Sedentary time biggest diabetes risk
A NEW study provides “novel objective evidence” that in people at high risk of type 2 diabetes sedentary time may be a more important indicator of cardiometabolic health than participation in moderate-to-vigorous activity (MVPA). The authors of the research, published in Diabetologia, said the results raised questions about the prescription of optimal daily human movement for health, with diabetes and cardiovascular prevention programs concentrating solely on MVPA possibly overlooking “an area that is of fundamental importance to cardiometabolic health”. The study involved data from two ongoing diabetes prevention programs in the UK involving 878 participants. The researchers wrote that in individuals with known risk factors for type 2 diabetes recruited from primary care, sedentary time was detrimentally associated with 2-hour plasma glucose, triacylglycerol and HDL-cholesterol, independent of measured confounders, and the results remained significant after further adjustment for measures of adiposity. It was also consistent across diverse age ranges. “Interestingly, sedentary time was shown to have stronger associations with several important cardiometabolic markers (2 h glucose, triacylglycerol and HDL-cholesterol) compared with total physical activity and MVPA, after adjustment for each other and other important confounders”, the researchers wrote.

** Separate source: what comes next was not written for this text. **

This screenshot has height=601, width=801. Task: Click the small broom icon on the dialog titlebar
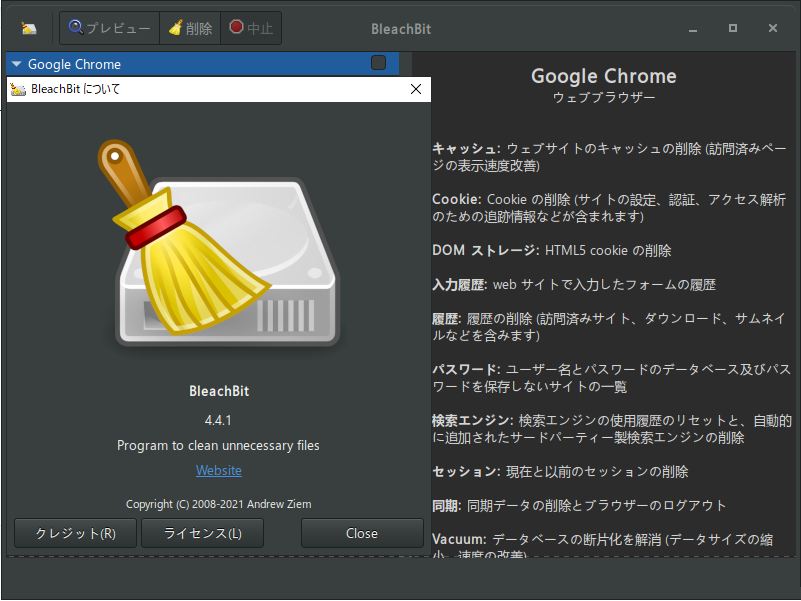point(18,89)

Peptides linked to pancreatitis
ADULTS with type 2 diabetes treated with glucagonlike peptide 1 (GLP-1)-based therapies have an increased odds of being hospitalised for acute pancreatitis, according to new research published in JAMA Internal Medicine. The research involved 1269 adults aged 18–64 years with diabetes who were hospitalised with acute pancreatitis and 1269 matched controls. People hospitalised with pancreatitis were significantly more likely than controls to have hypertriglyceridaemia (12.92% vs 8.35%), alcohol use (3.23% vs 0.24%), gallstones (9.06% vs 1.34%), tobacco misuse (16.39% vs 5.52%), obesity (19.62% vs 9.77%), biliary and pancreatic cancer (2.84% vs 0%), cystic fibrosis (0.79% vs 0%), and any neoplasm (29.94% vs 18.05%). After adjusting for these factors and other diabetes medication use, current and recent past use of GLP-1-based therapies was associated with about twice the risk of pancreatitis compared with non-use. “We suggest that a self-controlled case series design that allows control for individual-level confounding by disease severity may offer additional insight”, the researchers wrote. “Further studies using new user designs should clarify the exact timing of these risks and determine whether susceptible subgroups, such as those with genetic mutations, or pancreatitis risks, such as obesity, may be at the highest risk.”